Drive along 38th Avenue past the north border of SCL Lutheran Medical Center campus and you can’t help but notice the lovely Lutheran Chapel. Designed by master architect Frank W. Frewen and now part of the older face of the campus, it juts out past the other buildings, as if to proclaim its importance and continuing relevance.
I’ve admired the chapel’s architecture from the outside for several years, so I jumped at the chance recently to view the interior. The main entrance on 38th is closed, so after checking in at the main hospital entrance, the trek down long hospital corridors and, surprisingly, up a flight of stairs landed us at the chapel’s west entrance, close to the altar at the south end. (To my surprise, nestled under the sanctuary on the ground floor is an auditorium, used by the Lutheran Auxiliary for various social and fundraising functions, and also for weekly hospital staff meetings.)
Emerging from the elevator, I found myself in a small anteroom featuring a large religious painting of the Good Samaritan; a few steps away inside the sanctuary stood a curiously spot-lighted baby grand piano. Soothing piped-in music added to the aura of tranquility.

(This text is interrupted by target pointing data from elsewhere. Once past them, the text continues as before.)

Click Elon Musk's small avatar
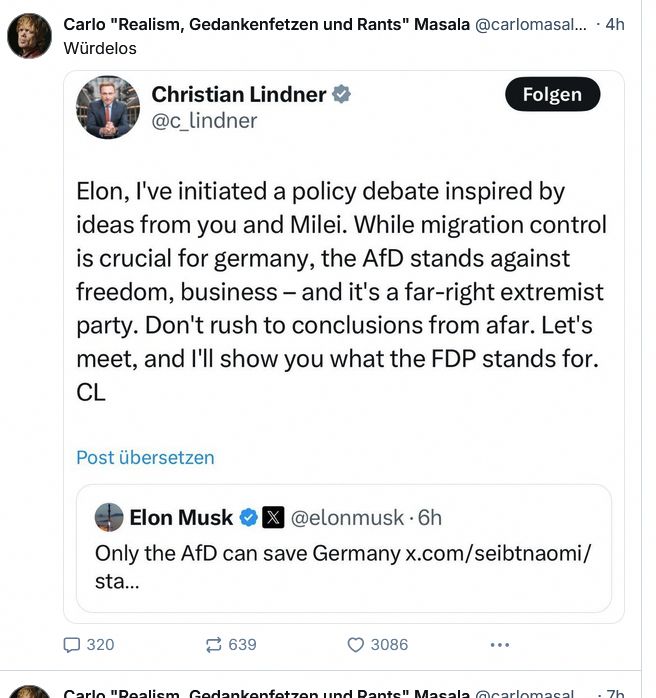(109, 518)
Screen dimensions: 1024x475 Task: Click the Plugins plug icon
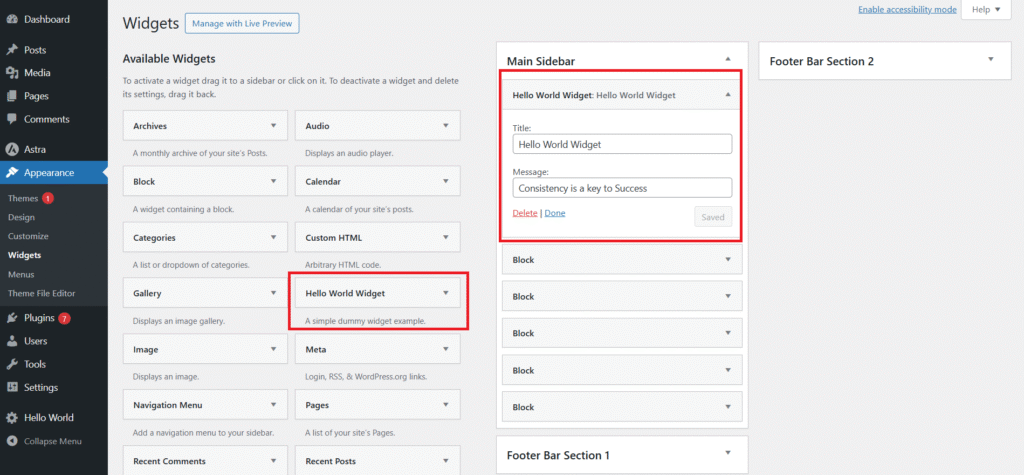[x=12, y=318]
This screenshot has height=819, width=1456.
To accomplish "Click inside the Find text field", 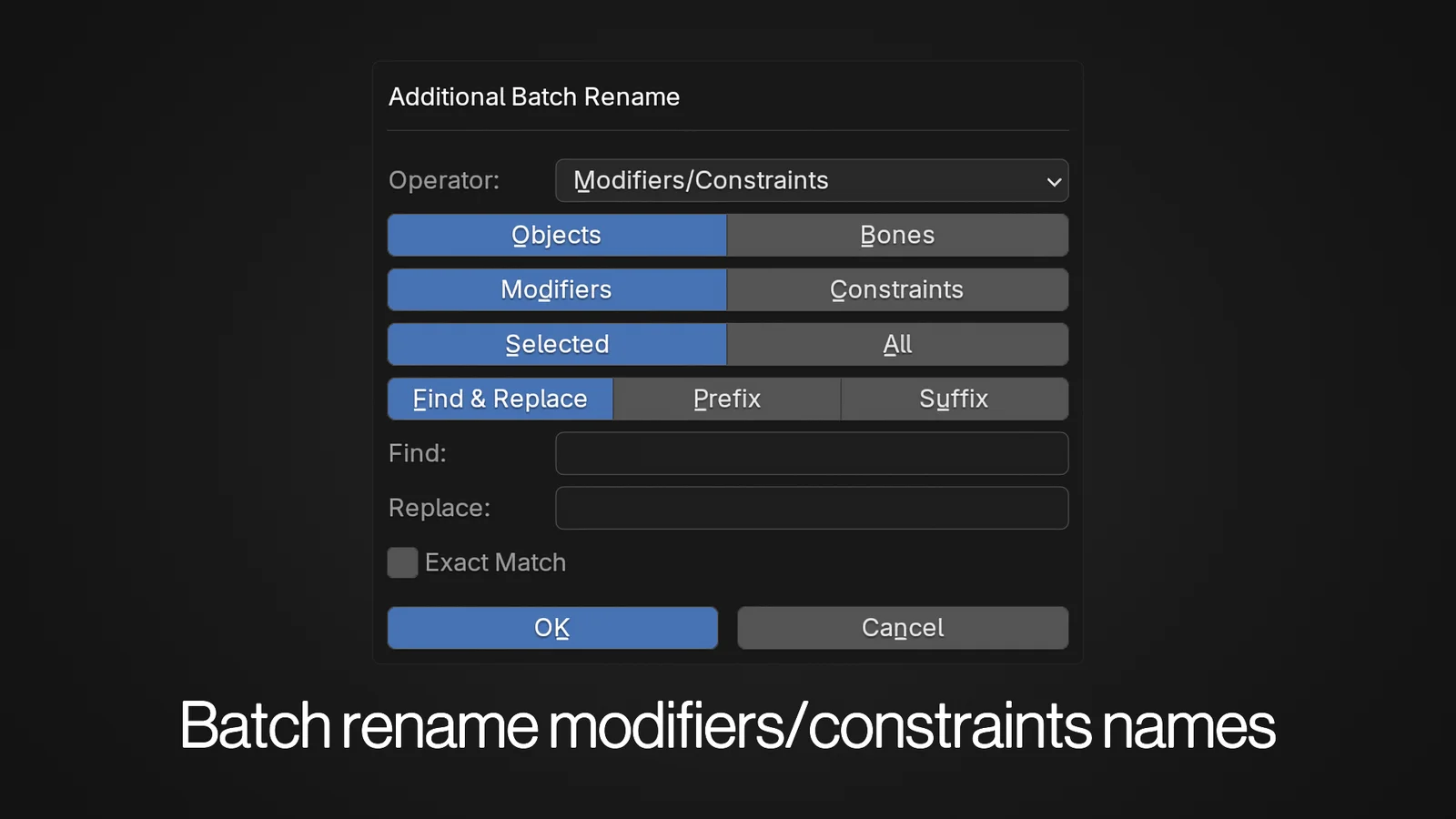I will point(812,453).
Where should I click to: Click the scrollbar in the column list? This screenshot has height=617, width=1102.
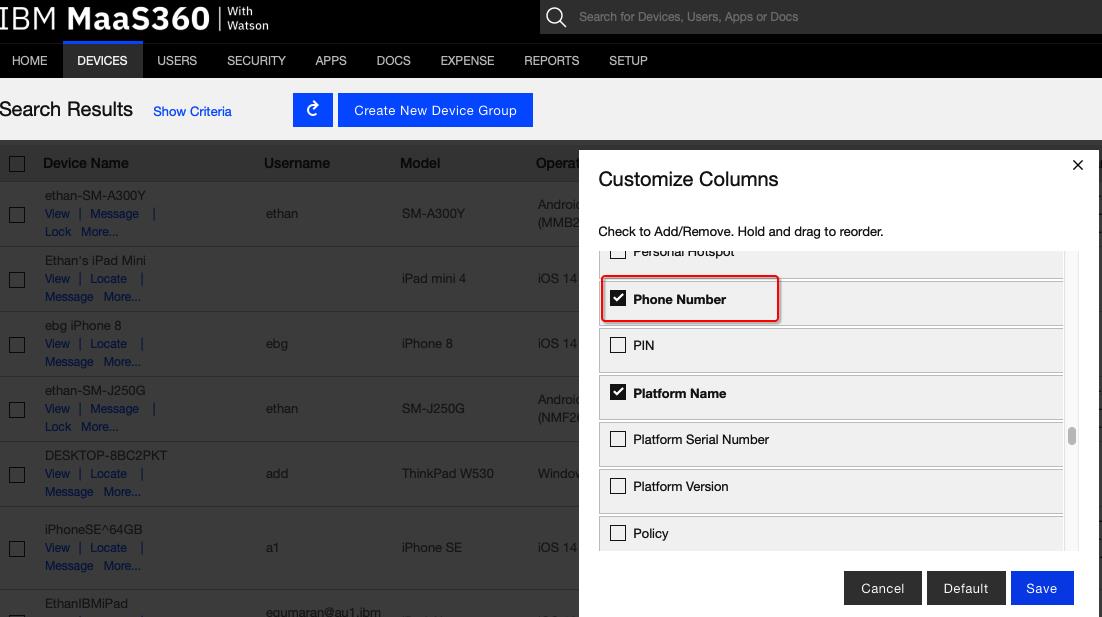(x=1071, y=435)
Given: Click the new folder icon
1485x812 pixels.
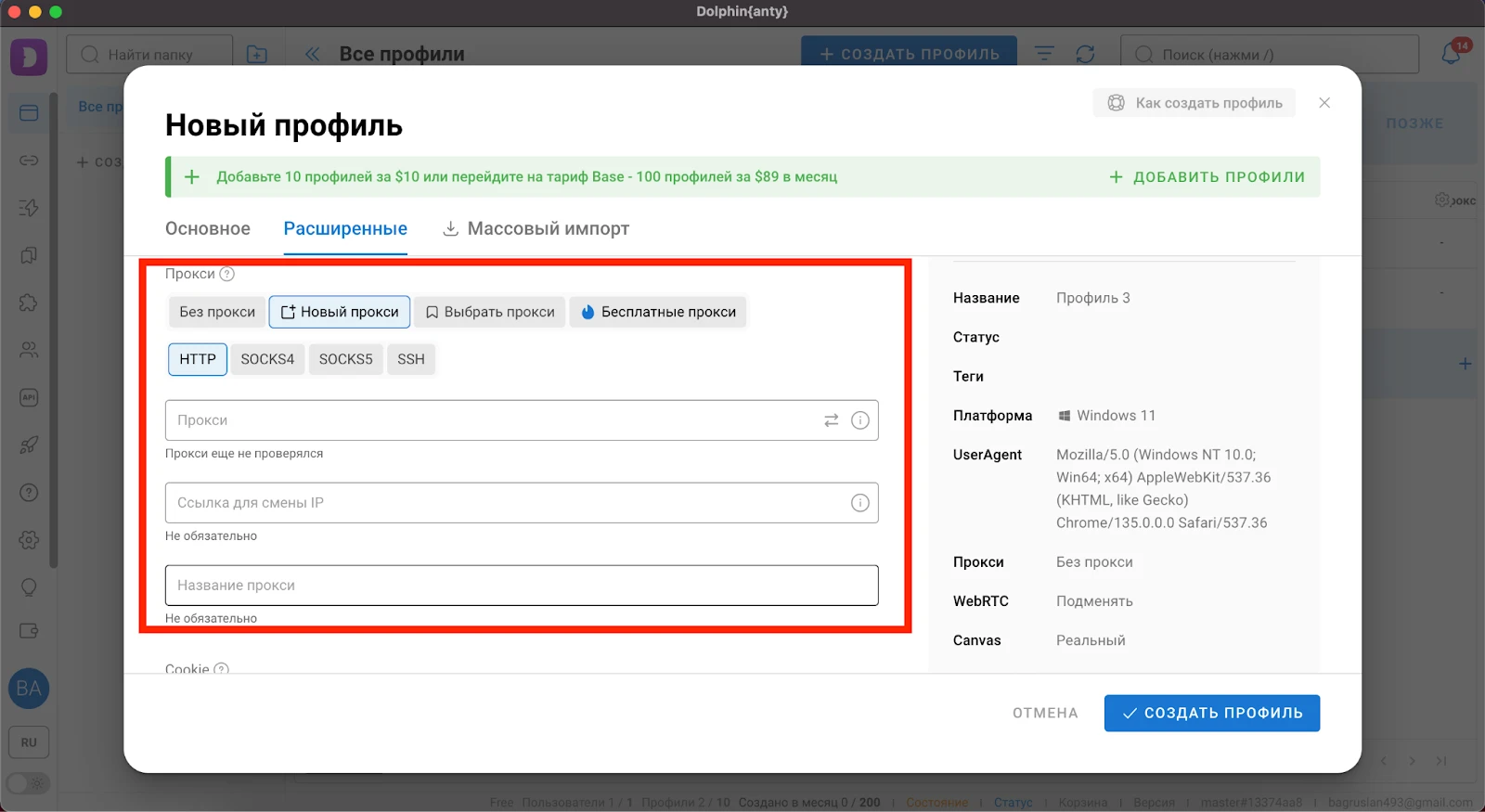Looking at the screenshot, I should (257, 55).
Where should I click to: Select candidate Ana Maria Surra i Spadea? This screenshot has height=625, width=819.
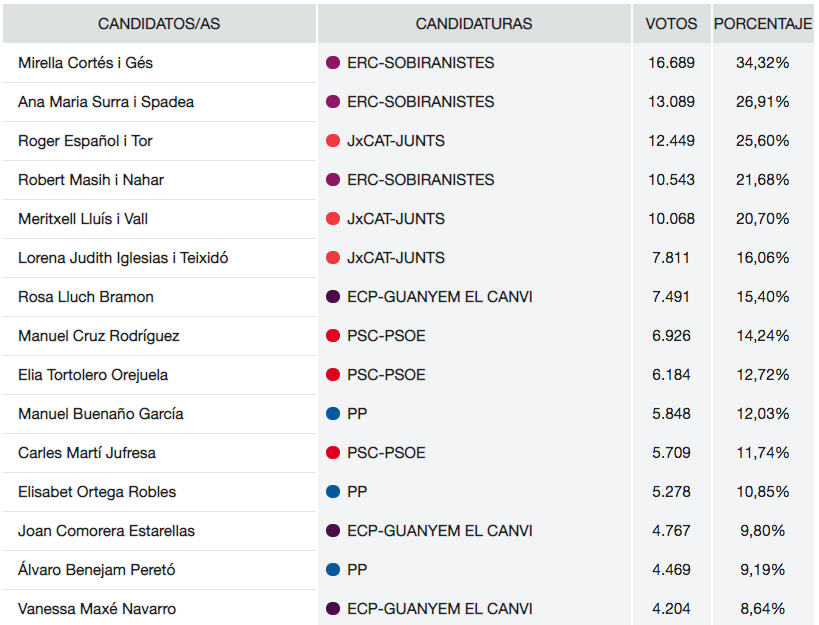(106, 102)
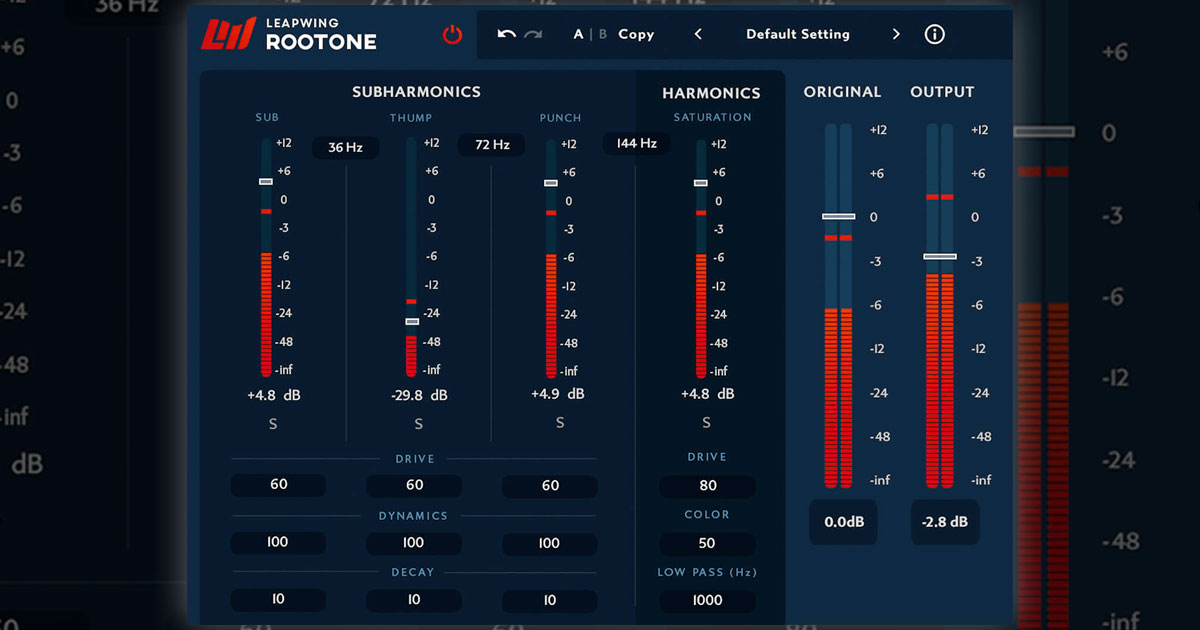Go to next preset with right chevron
This screenshot has width=1200, height=630.
point(896,34)
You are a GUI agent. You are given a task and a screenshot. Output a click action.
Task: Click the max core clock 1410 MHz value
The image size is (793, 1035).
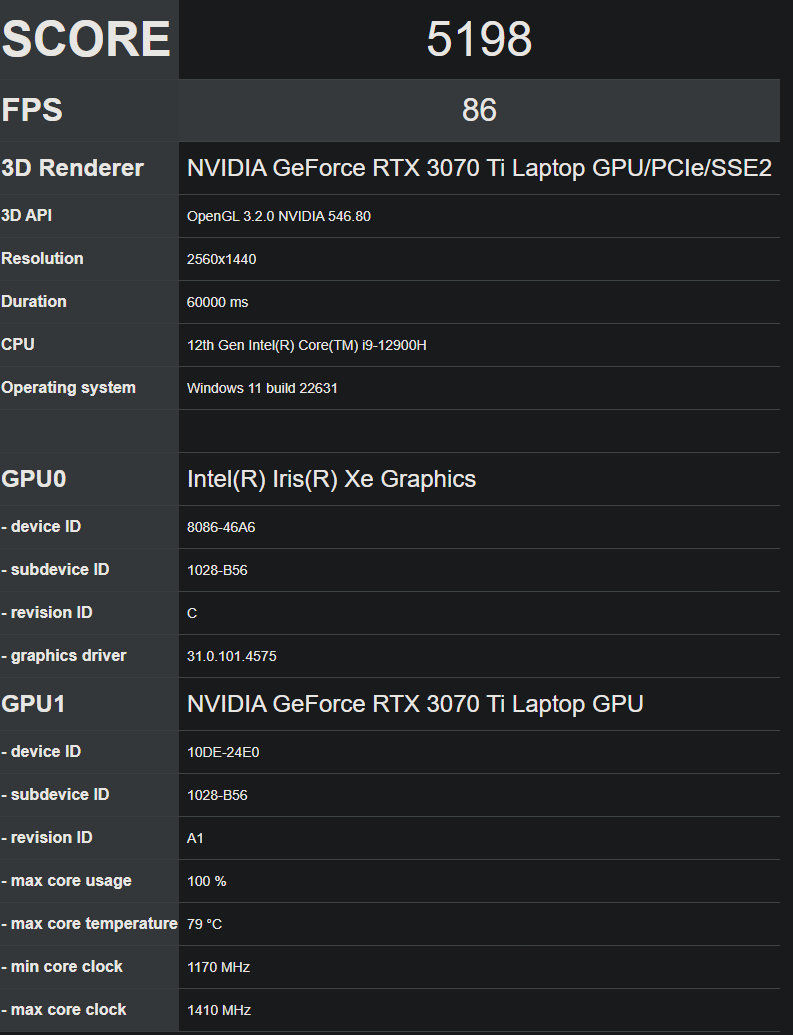[219, 1010]
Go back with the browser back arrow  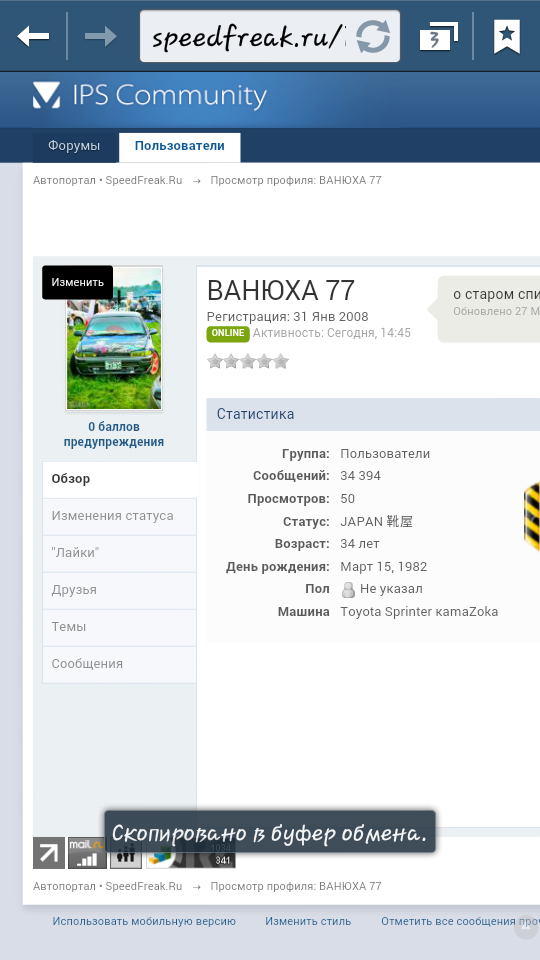[x=33, y=37]
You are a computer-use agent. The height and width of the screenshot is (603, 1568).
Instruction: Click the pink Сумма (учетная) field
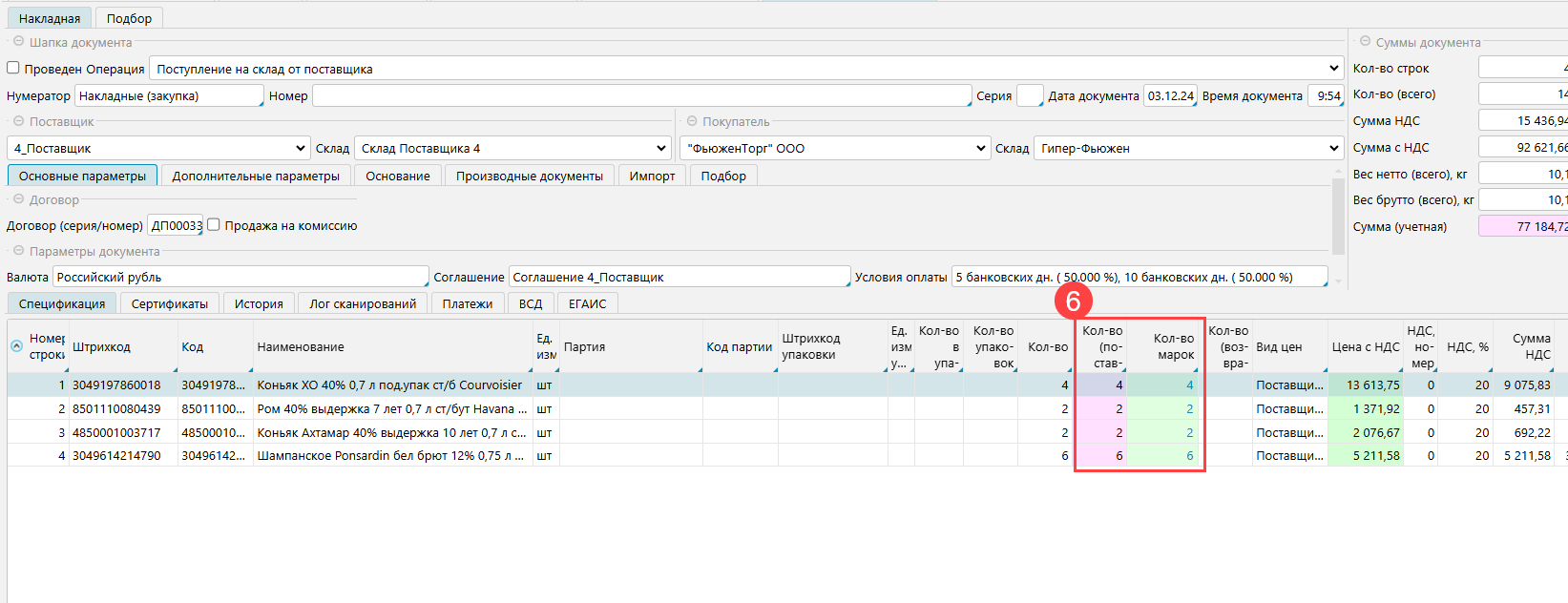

The chapel interior is magnificent. The building is often referred to as Romanesque because of its round arches and massive vaulting supported by heavy columns, but the style is also Spanish. The designer meant the building to reflect the architecture found in the villages in the Pyrenees mountains along the Spanish-French border where the terrain is similar to the Rocky Mountain foothills viewed from the Lutheran campus. The stained-glass windows that line the east and west walls each have a spiritual meaning and were given as memorials by friends of the hospital.
As commanding as the beautiful rose window above the altar was, I was equally intrigued by the wood carving over the center portal at the back of the chapel. An unnamed carver from Ostfriesland in Germany made the lemon wood carving around 1548. Highly valued, many museums sought the carving for their collections; however, a Mrs. Alma Peterson of Chicago presented the carving as a gift of gratitude to the Evangelical Lutheran Sanitarium in the 1930s.
Originally called the Chapel of the Good Samaritan, the building was dedicated Feb. 26, 1933, and was part of the Evangelical Lutheran Sanitarium. It was rededicated in 1980 as the Herman F. Feucht Chapel of the Good Samaritan. Feucht was the force who led the appeal in 1929 to support the first expansion of the TB sanitarium and include construction of the chapel.
The Jeffco Historical Commission calls the chapel one of the county’s finest examples of sacred design, a place of spiritual comfort, guidance and healing for countless people for nearly a century. I agree and hope this extraordinary chapel can be preserved and remain in service for many centuries.